Dans le cadre des visites, les contrôleurs doivent pouvoir « s’entretenir, dans des conditions assurant la confidentialité de leurs échanges, avec toute personne dont le concours leur parait nécessaire », et pas uniquement les responsables des lieux visités, à l’intérieur comme à l’extérieur de l’établissement (article 8 de la loi du 30 octobre 2007; articles 24 et 26 du règlement de service du contrôleur général et loi du 15 mai 2014). D’ailleurs, depuis la loi du 26 mai 2014, ils peuvent adresser une mise en demeure à l’égard de ses personnes si elles sont défaillantes.

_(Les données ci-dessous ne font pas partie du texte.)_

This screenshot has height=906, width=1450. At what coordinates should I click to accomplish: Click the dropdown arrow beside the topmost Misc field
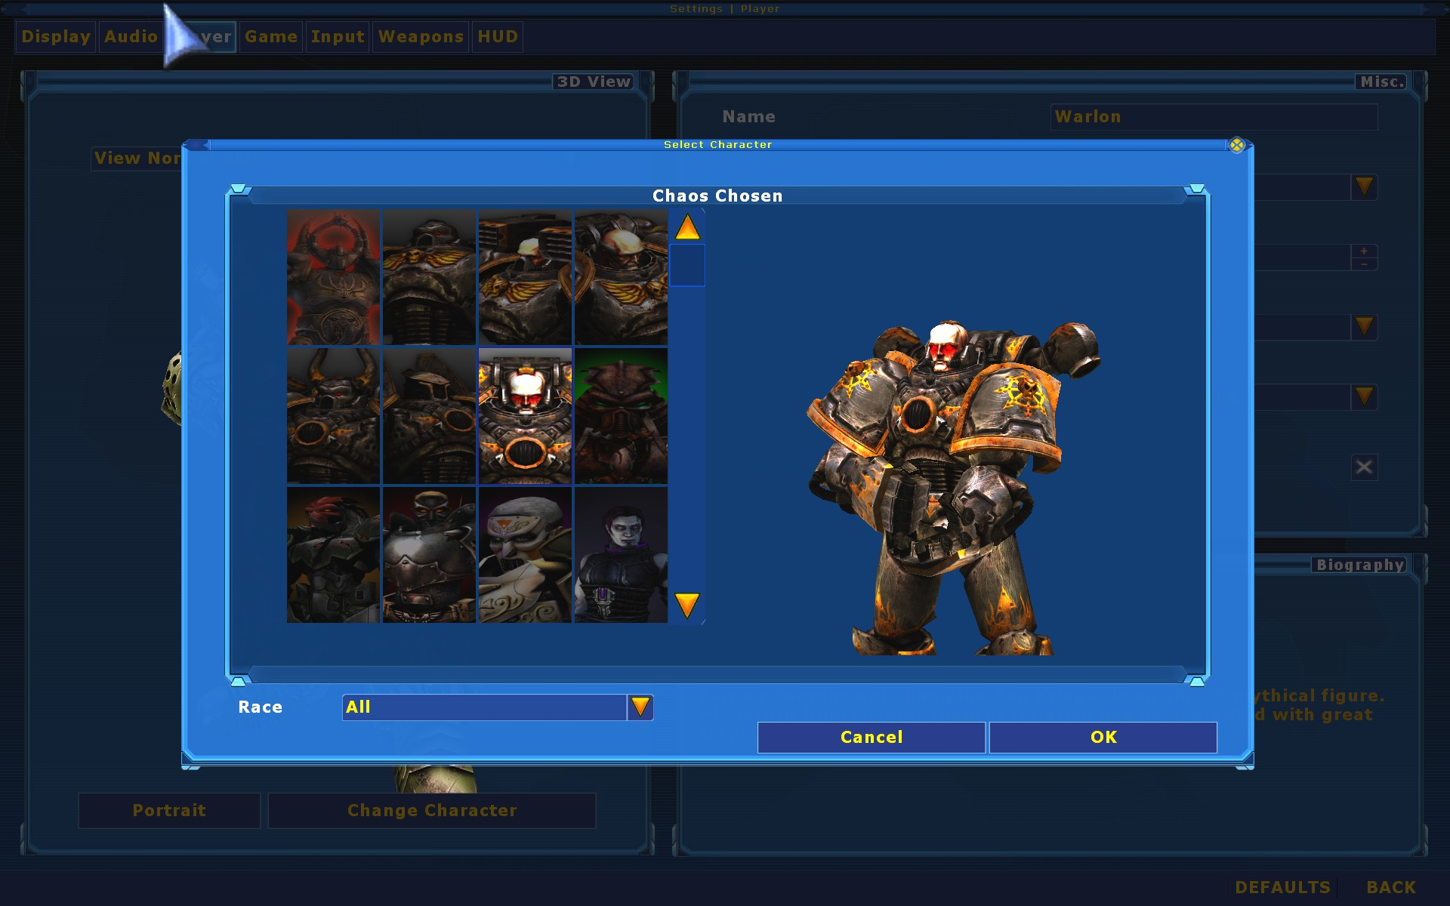(1364, 186)
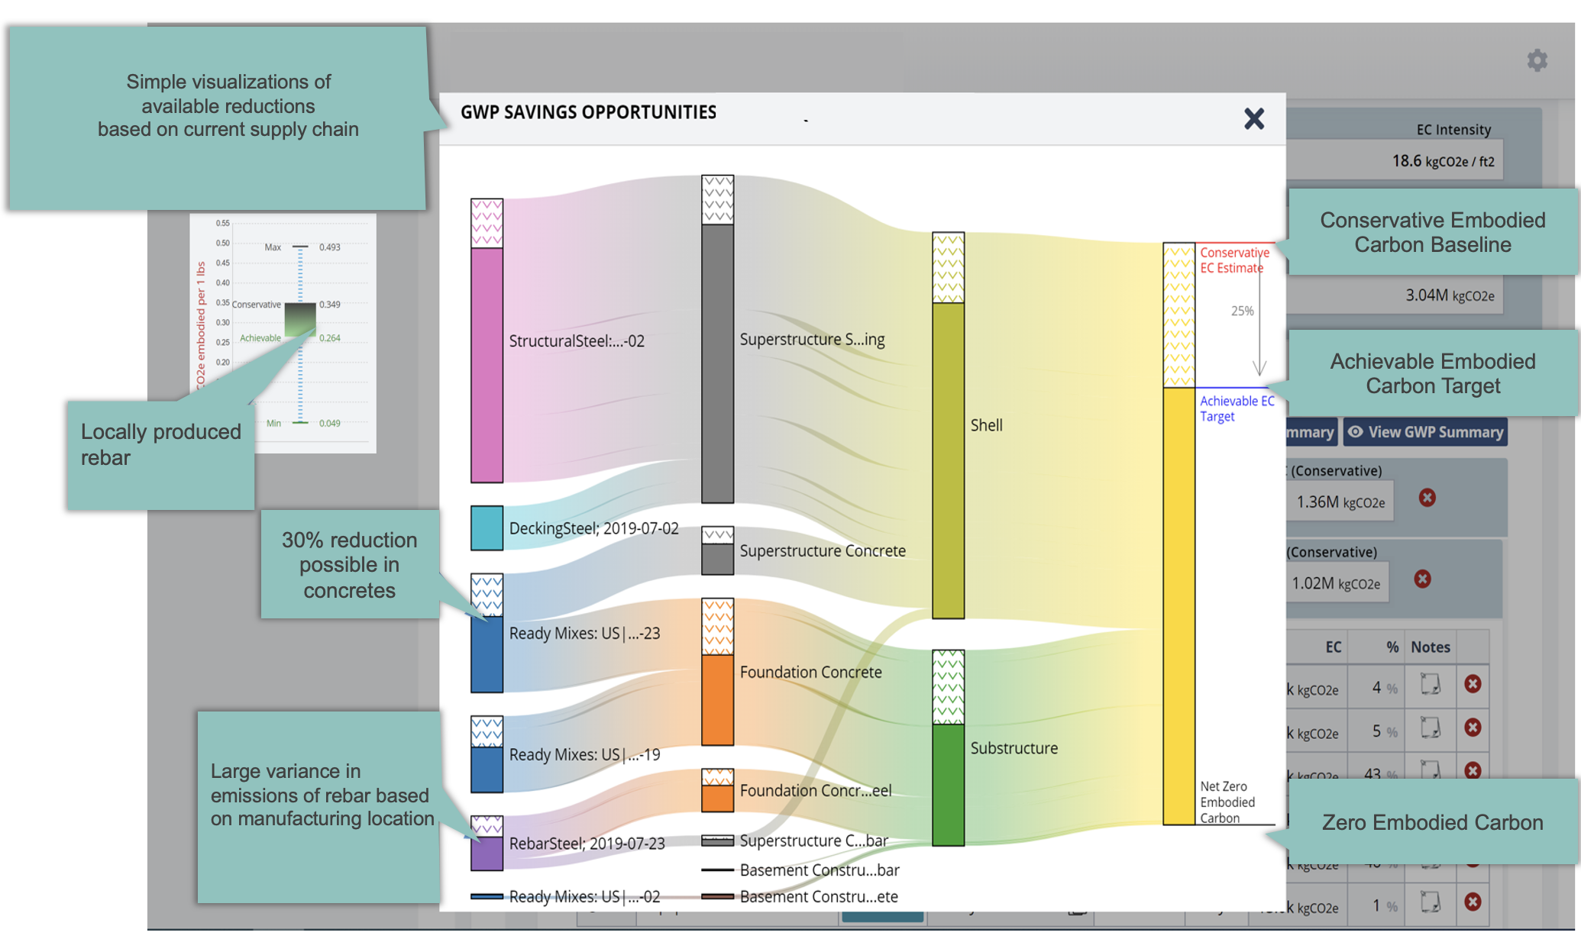Open the settings gear icon
The width and height of the screenshot is (1581, 939).
(x=1537, y=60)
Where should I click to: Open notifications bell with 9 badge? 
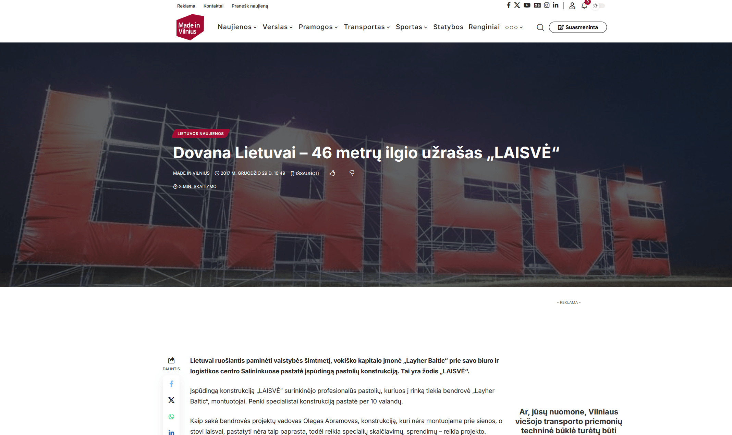(x=584, y=5)
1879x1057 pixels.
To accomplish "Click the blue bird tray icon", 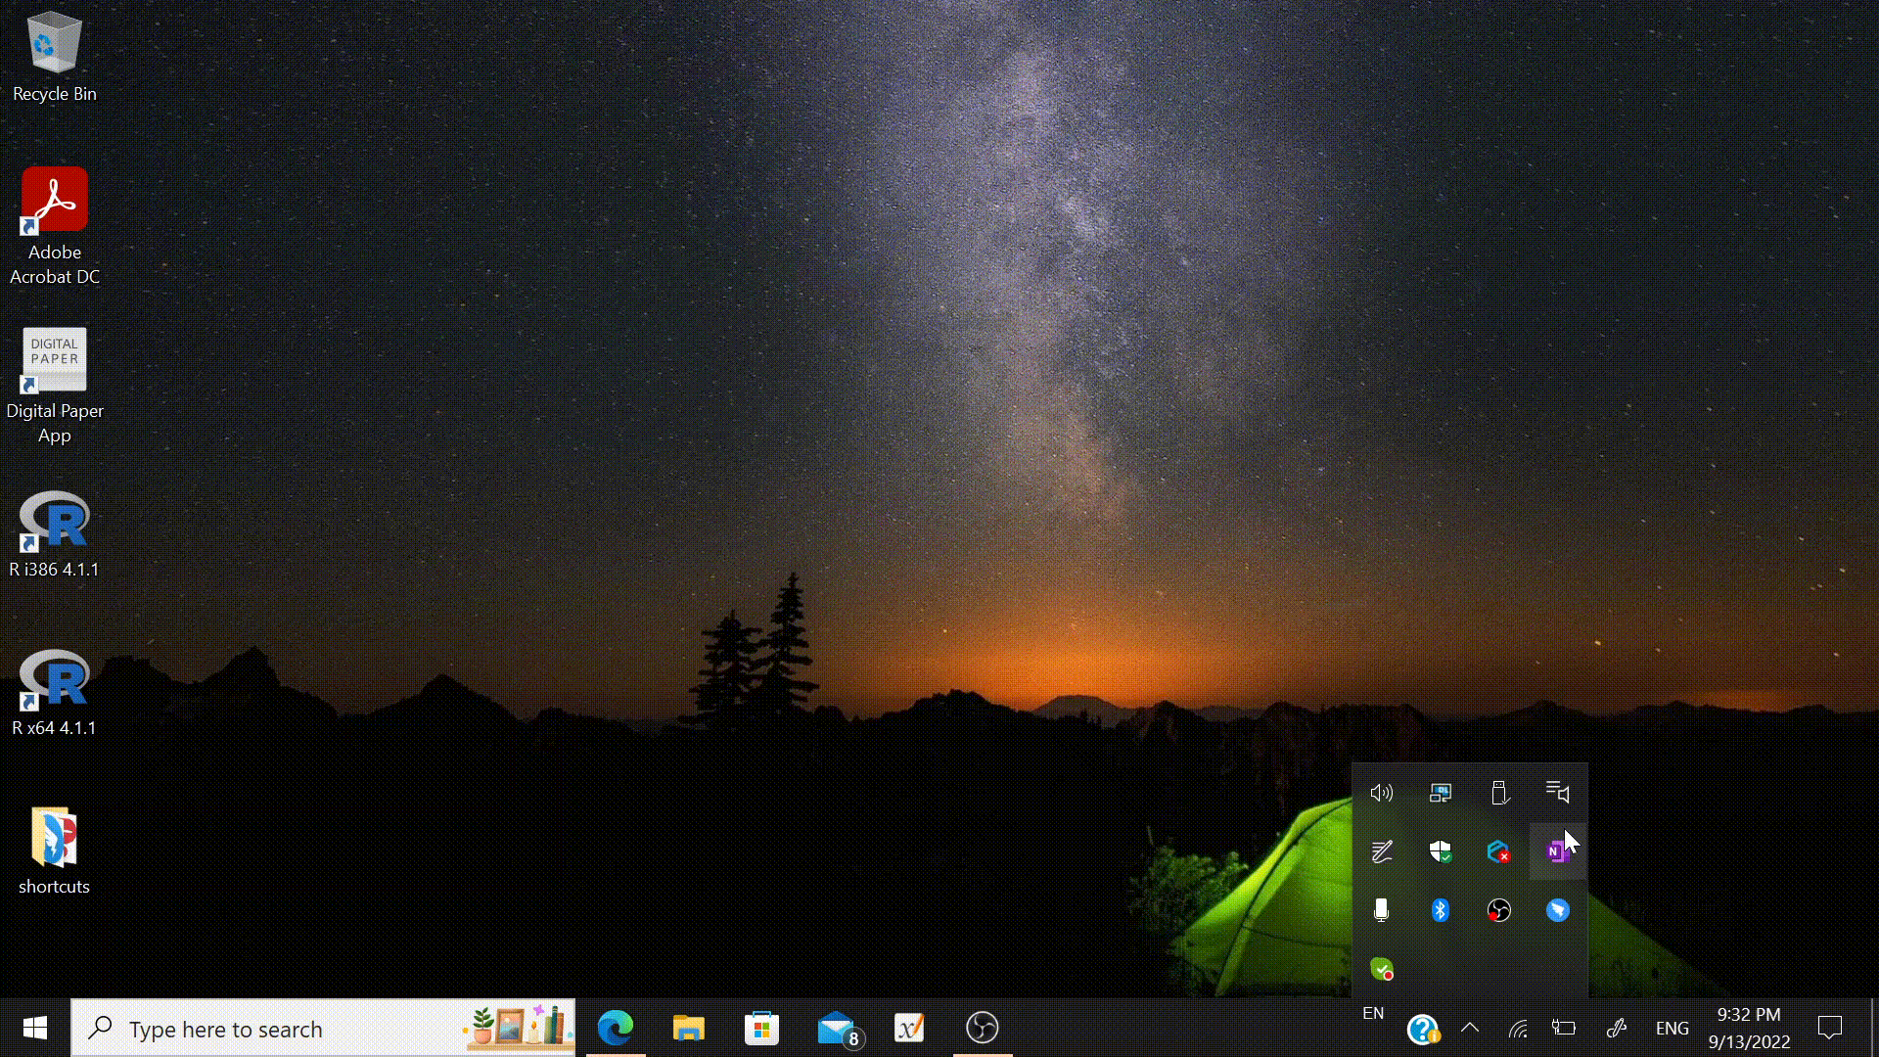I will 1557,910.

Ils doivent notamment avoir accès à tous les locaux et cellules des établissements, « à toute heure du jour et de la nuit », « sans être accompagnés par aucun membre du personnel » (article 24 du règlement de service du contrôleur général). Lorsque la visite est inopinée, les locaux dans lesquels « les droits fondamentaux des personnes sont les plus susceptibles d’être méconnus » (quartiers disciplinaire ou d’isolement, notamment) doivent être visités « sans délai » à l’arrivée des contrôleurs (article 22 du règlement de service du contrôleur général).
Lors de leur visite, ils peuvent « tester ou faire tester, au moins brièvement, les équipements nécessaires à la vie quotidienne des personnes privées de liberté » et « prendre et consigner toute mesure » (taille des surfaces, température, luminosité, humidité, etc) (article 24 du règlement de service du contrôleur général).
Le contrôleur doit en outre obtenir de la part des autorités « toute information ou toute pièce utile à l’exercice de sa mission » (article 8 de la loi du 30 octobre 2007). Toutefois, le « secret de la défense nationale », la « sûreté de l’Etat », le « secret de l’enquête et de l’instruction », le « secret médical » et le « secret professionnel applicable aux relations entre un avocat et son client » peuvent lui être opposés. Par contre, les informations relatives à la sécurité de l’établissement doivent lui être communiquées.
Depuis la loi du 26 mai 2014, les contrôleurs qui ont la qualité de médecins peuvent accéder aux informations couvertes par le secret médical, avec l’accord de la personne. Cet accord n’est pas requis lorsque sont en cause des atteintes physiques ou psychiques commises sur un mineur ou sur une personne incapable.
Le choix des lieux visités appartient au contrôleur général. Est notamment pris en compte les « informations qui peuvent parvenir d’un établissement », les « échos qui en sont recueillis auprès des personnes privées de liberté, des agents qui y sont en fonction ou des tiers qui y interviennent » ou la « nécessité d’examiner l’effectivité du respect des droits fondamentaux des personnes dans une catégorie d’établissements, une région ou un site déterminés » (articles 12 et 13 du règlement de service du contrôleur général).
Depuis 2014, la loi prévoit un délit d’entrave passible de 15 000 euros d’amende, défini par le fait de faire obstacle à la mission du contrôle général, soit en s’opposant aux visites ou à la communication de certains éléments, soit par des menaces ou représailles prise à l’encontre de toute personne qui est en lien avec l’institution (loi du 26 mai 2014).